When Uma Thurman's Mia Wallace orders a 'Douglas Sirk' steak in Pulp Fiction, it means her main course is going to arrive gloriously overdone. A man whose misunderstanding of subtlety might have been attributable to his German background, Douglas Sirk - born Hans Detleft Sierck - really did ratchet the weepie up a notch or two.

However, as the French New Wave filmmakers and modern movie critics have both noted, there's plenty of interesting insight to be found amid the glorious ridiculousness of Sirk's cinema.

Written On The Wind is a good example of how Sirk's florid melodramas also addressed real issues. The plot couldn't be trashier. Best friends Kyle Hadley (Stack) and Mitch Wayne (Hudson) both fall for the same woman, Lucy Moore (Bacall). Kyle marries Lucy to the chagrin of Mitch and Mitch's sister Marylee (Malone), who is in love with Kyle. Kyle in turn fears he might be sterile, only for Lucy to fall pregnant, Marylee's tongue to wag and all hell to break loose. By addressing topics such as alcoholism and sterility, Written On The Wind strayed into atypical territory for American cinema of the 1950s.
Such is the artificiality of Sirk's film (the interiors are overdone, the exteriors clearly shot on soundstages, the performances non-naturalistic) that critics have assumed the director must have been making some sort of comment upon the nature of 1950s melodrama.

Whether this is true or not, it's hard to imagine that Sirk didn't have an inkling that his regular collaborator Rock Hudson wasn't gay. Certainly, the film works very well when taken as a study of masculinity, with Hudson (closeted), Stack (macho), and Grant Williams (shrinking violet-cum-future Incredible Shrinking Man) providing an interesting shorthand for the postwar American male.
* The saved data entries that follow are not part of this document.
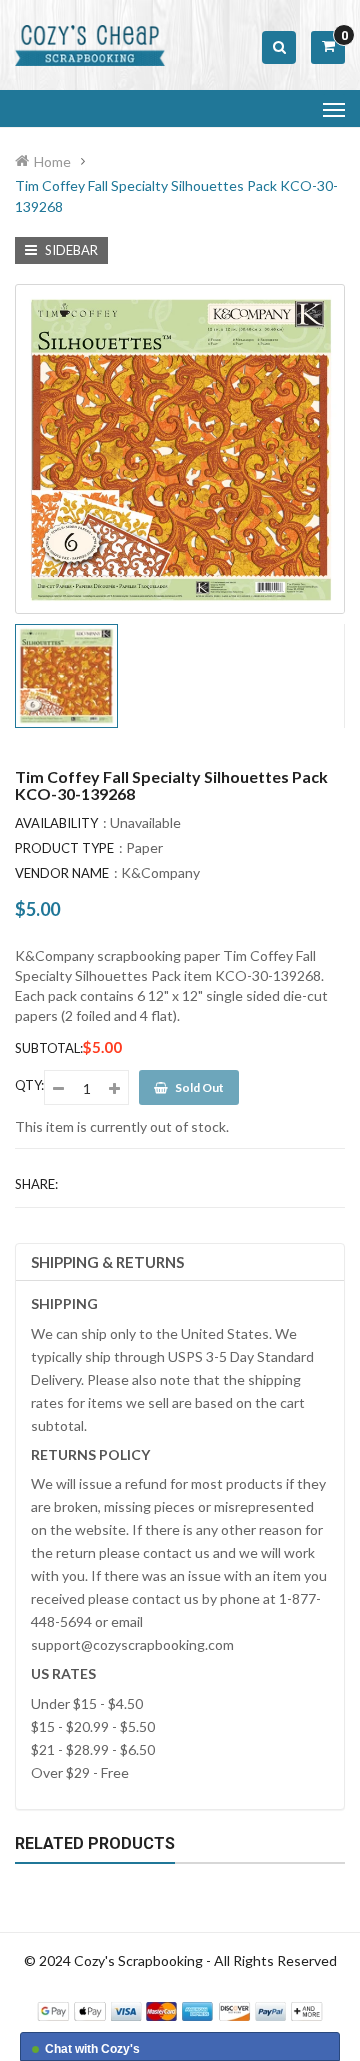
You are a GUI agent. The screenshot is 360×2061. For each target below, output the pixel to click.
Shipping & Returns (107, 1262)
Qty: (29, 1085)
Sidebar (70, 250)
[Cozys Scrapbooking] (180, 2009)
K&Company (160, 872)
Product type (64, 848)
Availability (56, 823)
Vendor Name (62, 873)
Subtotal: (49, 1048)
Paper (144, 847)
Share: (36, 1184)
Sumptuously shot by Russell Metty (cinematographer on Orson Welles' Touch Of Evil), Written On The Wind is almost a great movie in spite of itself. We should be able to dismiss it out of hand, but such is the quality of the craftsmanship that even if it is only trash, it is trash of the highest order. And if it's a satire of middle class mores then it couldn't have been more savage had it been written by Swift. Not that everyone can see what's so special about it. To this day Lauren Bacall doesn't think much of the movie. Now isn't there a saying about artists not being the best judges of their work?

Verdict

Written On The Wind will be some people's idea of hell. Lovers of big-screen soap, however, will be on the other side of heaven.